Washington State

House of Representatives

Office of Program Research

BILL

ANALYSIS

Finance Committee

SHB 1532

This analysis was prepared by non-partisan legislative staff for the use of legislative members in their deliberations. This analysis is not a part of the legislation nor does it constitute a statement of legislative intent.

Brief Description: Concerning the exemption of property taxes for nonprofit homeownership development.

Sponsors: House Committee on Finance (originally sponsored by Representatives Lytton and Hayes).

Brief Summary of Bill

  • Clarifies the property tax exemption for nonprofit homeownership development by specifying that land that is to be leased for 99 years or life to a low-income household qualifies for the exemption.

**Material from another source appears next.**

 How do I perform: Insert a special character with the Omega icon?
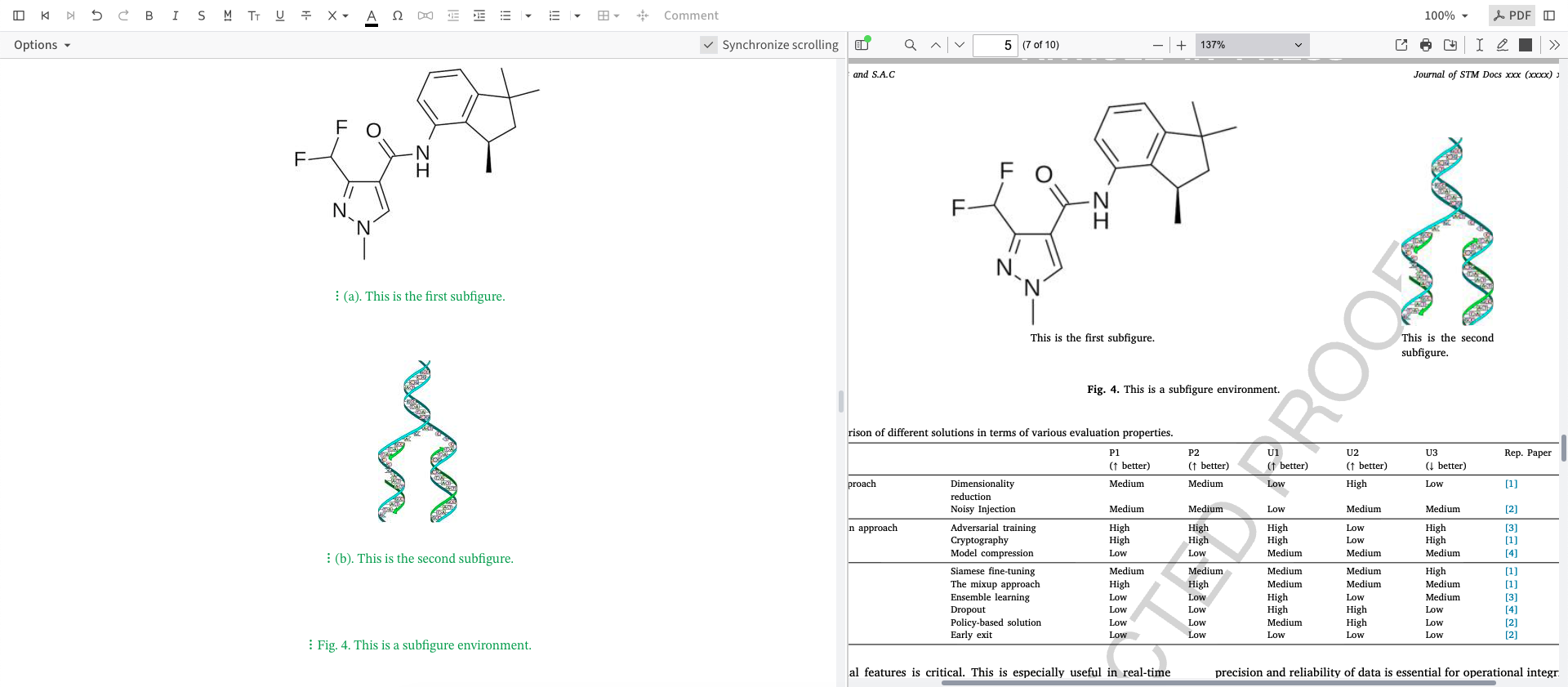click(398, 16)
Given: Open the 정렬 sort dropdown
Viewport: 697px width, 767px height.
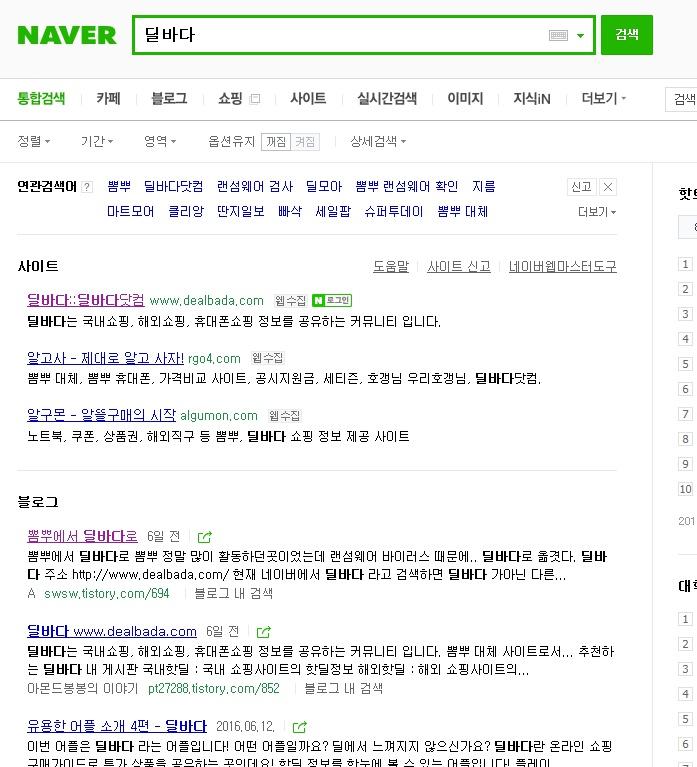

  • Specifies that the lease of the exempted land to a low-income household terminates the property tax exemption.

Hearing Date: 1/12/18

Staff: Rachelle Harris (786-7137).

Background:

Property Tax.

All property in Washington State is subject to property tax each year that is based on the highest and best use of the property, unless a specific exemption is provided by law. Property tax exemptions are currently made available to qualifying organizations, including schools, churches, nonprofit hospitals, nursing homes, museums, and public meeting halls.

Property Tax Exemption for Low-Income Housing Development.

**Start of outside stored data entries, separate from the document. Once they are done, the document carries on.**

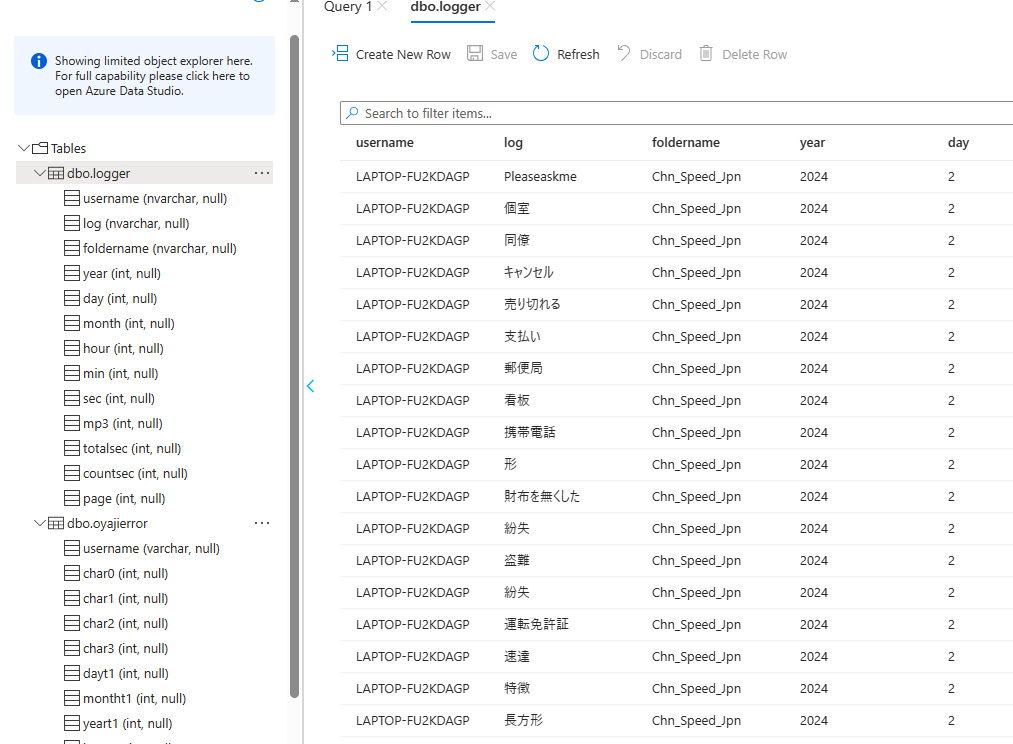Switch to the Query 1 tab
Image resolution: width=1013 pixels, height=744 pixels.
pos(347,7)
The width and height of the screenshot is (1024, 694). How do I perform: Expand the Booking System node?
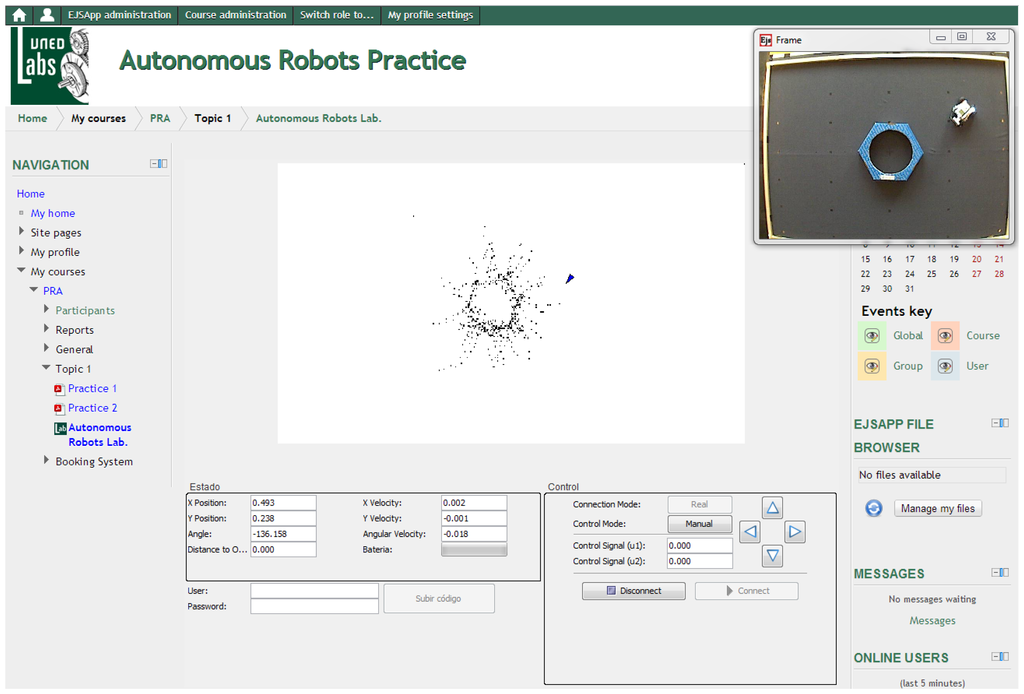click(46, 461)
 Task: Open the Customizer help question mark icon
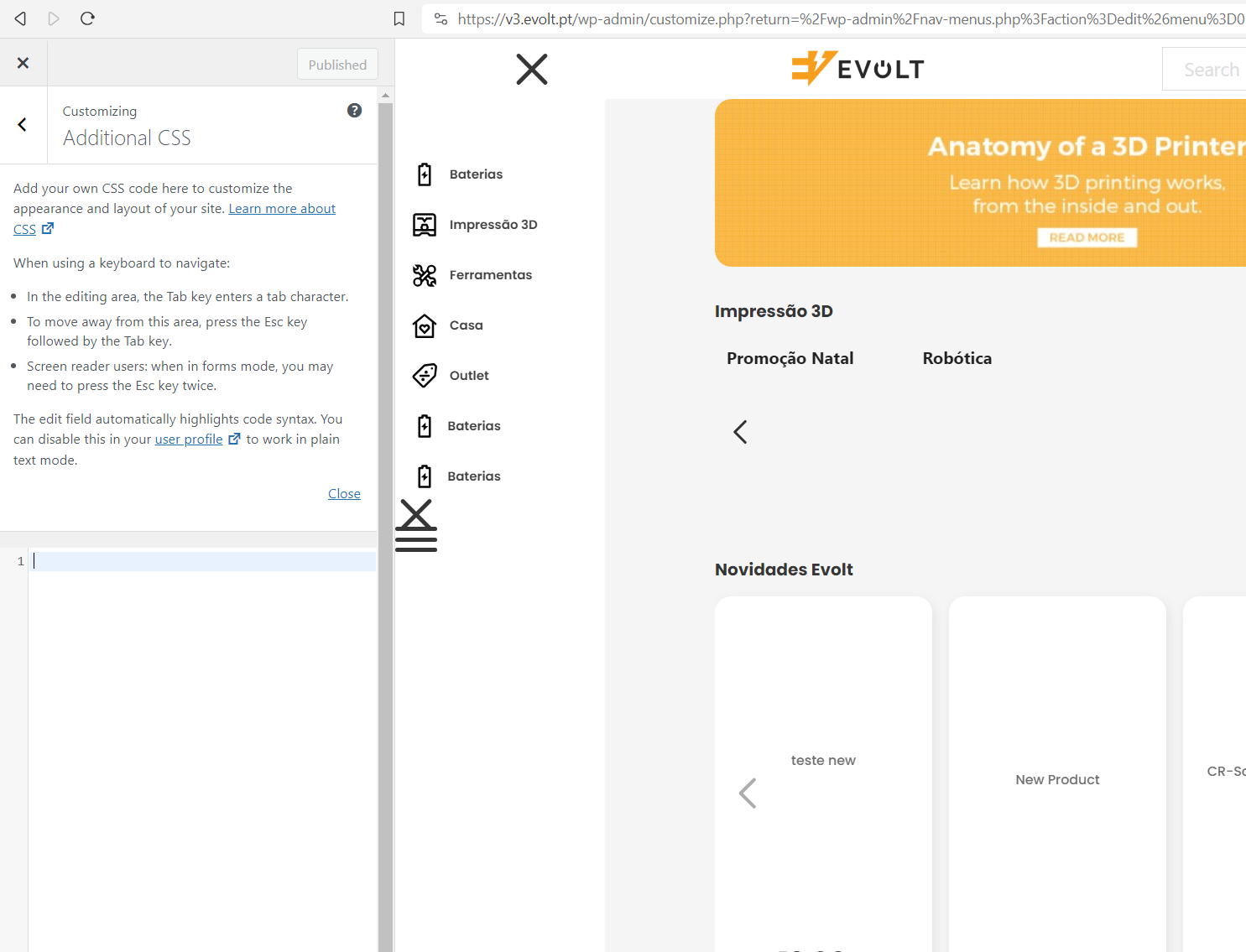point(355,111)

Property that is owned by a nonprofit for the purposes of developing residences on the property for low-income households is exempt from state and local property taxes for a limited term. So long as the property remains held for the purpose of low-income housing development, the exemption lasts for seven consecutive tax years or until the nonprofit transfers title to the property. Should the nonprofit anticipate that it will be unable to sell the property within the seven-year term, the nonprofit may file for a three-year extension by filing a notice of extension with the Department of Revenue and paying a filing fee.

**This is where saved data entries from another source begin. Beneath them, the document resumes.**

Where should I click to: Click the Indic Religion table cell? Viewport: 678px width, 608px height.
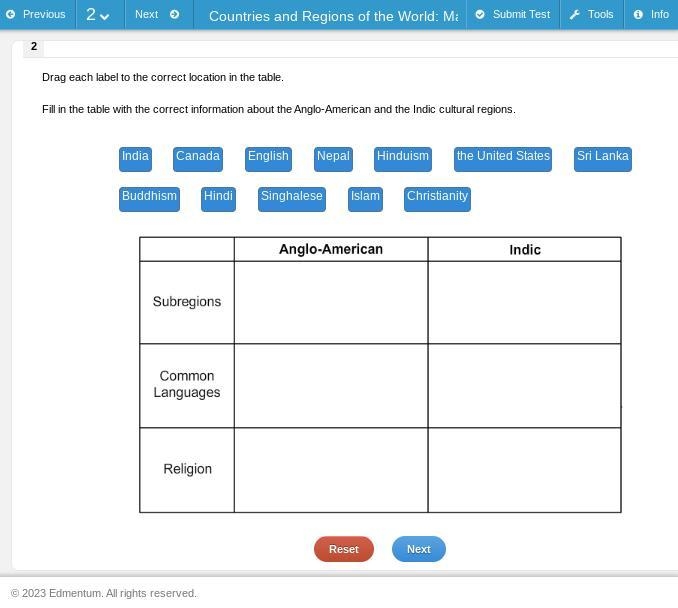point(524,470)
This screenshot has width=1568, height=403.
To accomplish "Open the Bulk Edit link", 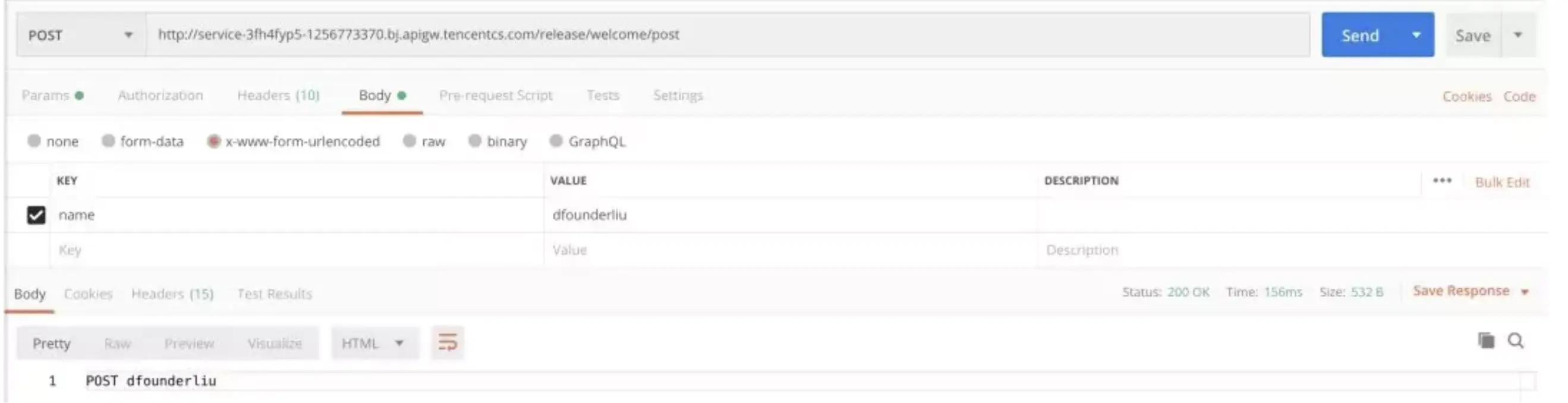I will tap(1501, 182).
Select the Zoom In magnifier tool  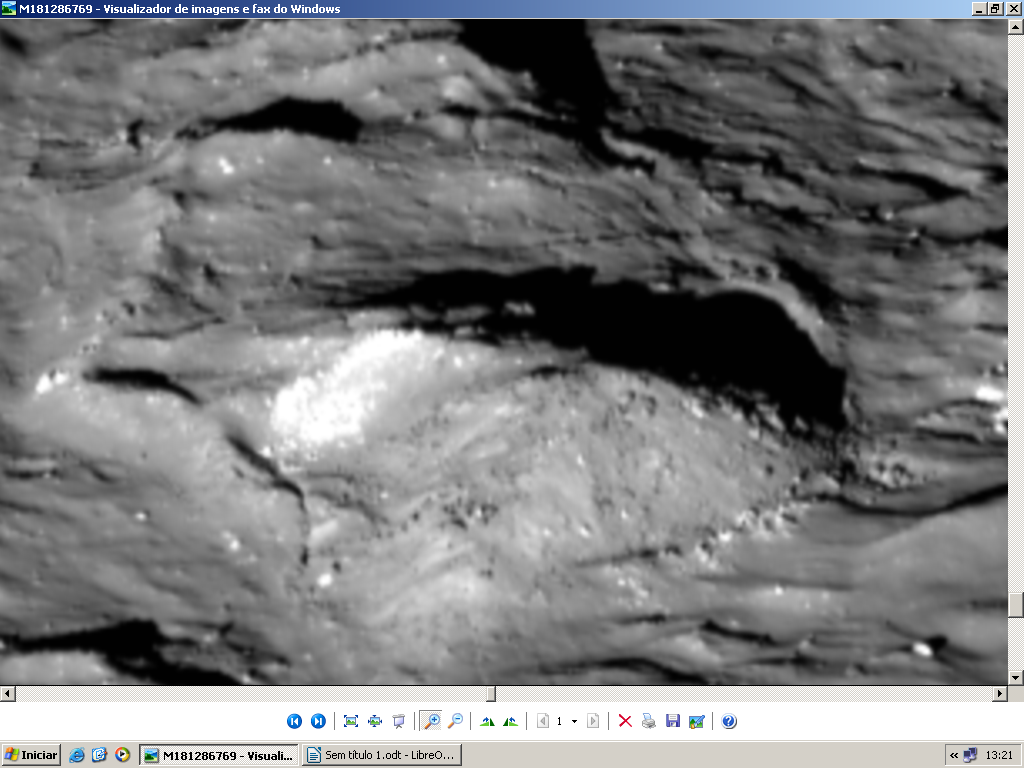[432, 721]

The property is disqualified from the exemption if:

  1. the nonprofit fails to transfer title to the property to a low-income household within the applicable exemption period; or

  2. the property is converted to a use other than low-income housing development.

In this case, an additional tax is due that is equal to all taxes that would have been due within the applicable exemption period, plus interest. This additional tax is considered a lien on the property.

Summary of Bill:

The exemption for real property owned by a nonprofit for the purposes of developing residences for low-income households is clarified to specify that the land upon which a dwelling unit stands, when it is to be leased for life or 99 years to the low-income household, qualifies for the exemption. An additional term is added to the exemption’s expiration conditions such that the exemption expires when the nonprofit entity leases the land on which the dwelling unit stands to the low-income household, if the lease is executed earlier than any of the other relevant conditions.

Appropriation: None.

Fiscal Note: Available.

Effective Date: The bill takes effect 90 days after adjournment of the session in which the bill is passed.